In a report published Monday afternoon, economists at Capital Economics, led by Paul Ashworth, said they expected an “unprecedented” 40 per cent drop in the us’s second-quarter gross domestic product figures, while the unemployment rate would soar to 12.5 per cent within a few months.

“Even if the US economy recovers well in the second half of the year, we still expect GDP to fall by 5.0 per cent for the full year, but rebound by 6.5 per cent by 2021,” they said. “

Similarly, Jamie Dimon, JPMorgan’s chief executive, said in his annual letter to shareholders on Monday that he expected the coronavirus outbreak to “cause at least a severe recession and bring global financial pressures similar to the 2008 financial crisis.” “

U.S., Japan, Europe continue huge stimulus package

There is run-off for central banks around the world to continue to make room for easing, and the main focus now is on fiscal stimulus by governments.

House Speaker Nancy Pelosi said Monday that a fourth round of economic assistance worth at least $1 trillion should be launched to deal with the impact of the new outbreak. The rescue plan includes continuing to distribute cash to ordinary people, expanding unemployment insurance, small business loans and food relief, she said. So far, the United States has introduced three rounds of economic aid bills involving more than $2.3 trillion.

Japan on Tuesday announced a series of new economic emergencies in a rare move. As Prime Minister Shinzo Abe declared a state of emergency, Japan on Tuesday announced a record Y108.2 trillion stimulus package to protect the economy from the growing outbreak of the new crown. The stimulus package is equivalent to 20 per cent of Japan’s annual economic output, highlighting the extent to which policymakers expect the economy to suffer.

Eurozone finance ministers will hold an emergency meeting. Eurozone finance ministers may agree on stimulus measures of more than 500 billion euros on Tuesday to deal with the impact of the coronavirus outbreak on the euro zone economy, but plans to issue bonds jointly may require more negotiations, Reuters reported.

In a letter to European finance ministers, Eurogroup Chairman Centeno warned earlier that the virus pandemic would have budget costs corresponding to the “huge impact” of the outbreak, and that the euro zone would inevitably be saddled with high debt sprees after emerging from the crisis, and that it must be wary of the threat of division.

Focus Stocks

Tesla plans to launch a long-range Model 3 made in China this week.

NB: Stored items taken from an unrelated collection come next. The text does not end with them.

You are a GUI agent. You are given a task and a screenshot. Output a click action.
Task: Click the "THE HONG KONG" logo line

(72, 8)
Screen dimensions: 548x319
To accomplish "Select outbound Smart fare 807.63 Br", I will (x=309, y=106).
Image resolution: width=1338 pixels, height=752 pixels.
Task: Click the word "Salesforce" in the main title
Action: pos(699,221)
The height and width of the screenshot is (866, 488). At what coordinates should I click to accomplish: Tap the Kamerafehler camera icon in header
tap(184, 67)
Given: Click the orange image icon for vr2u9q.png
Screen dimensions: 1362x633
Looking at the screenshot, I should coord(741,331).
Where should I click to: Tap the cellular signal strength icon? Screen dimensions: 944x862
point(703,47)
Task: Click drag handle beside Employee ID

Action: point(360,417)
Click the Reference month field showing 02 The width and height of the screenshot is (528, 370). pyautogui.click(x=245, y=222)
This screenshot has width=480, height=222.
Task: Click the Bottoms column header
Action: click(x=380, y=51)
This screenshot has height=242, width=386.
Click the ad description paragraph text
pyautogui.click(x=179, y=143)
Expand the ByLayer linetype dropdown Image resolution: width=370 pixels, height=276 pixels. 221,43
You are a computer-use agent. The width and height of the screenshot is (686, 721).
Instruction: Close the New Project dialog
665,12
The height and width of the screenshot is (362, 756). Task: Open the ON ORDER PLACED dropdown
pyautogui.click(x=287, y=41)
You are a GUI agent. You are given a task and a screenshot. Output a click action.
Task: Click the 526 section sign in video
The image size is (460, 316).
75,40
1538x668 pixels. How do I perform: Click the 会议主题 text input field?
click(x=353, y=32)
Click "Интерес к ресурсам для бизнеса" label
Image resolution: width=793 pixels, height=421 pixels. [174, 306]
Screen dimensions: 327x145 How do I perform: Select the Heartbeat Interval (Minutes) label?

Halliburton said it would slash jobs.

Boeing plans to conduct another test of the Starliner manned spacecraft.

Exxon Mobil CEO John Woods has pledged to keep the dividend.

Macy’s Chief Financial Officer Paula A. Price will leave the company.

Barclays cut its Twitter target to $22 from $35.

Apple is considering buying NEXTVR, a VR live-streaming service, for $100 million.

Ali after 11 years to restart the “Spring Thunder Plan” to help small and medium-sized enterprises.


Other markets

Asia-Pacific stocks rose on Tuesday. European stock markets, Germany, France, Italy and other stock indexes from the March 18 closing level of more than 20%, have entered a technical bull market.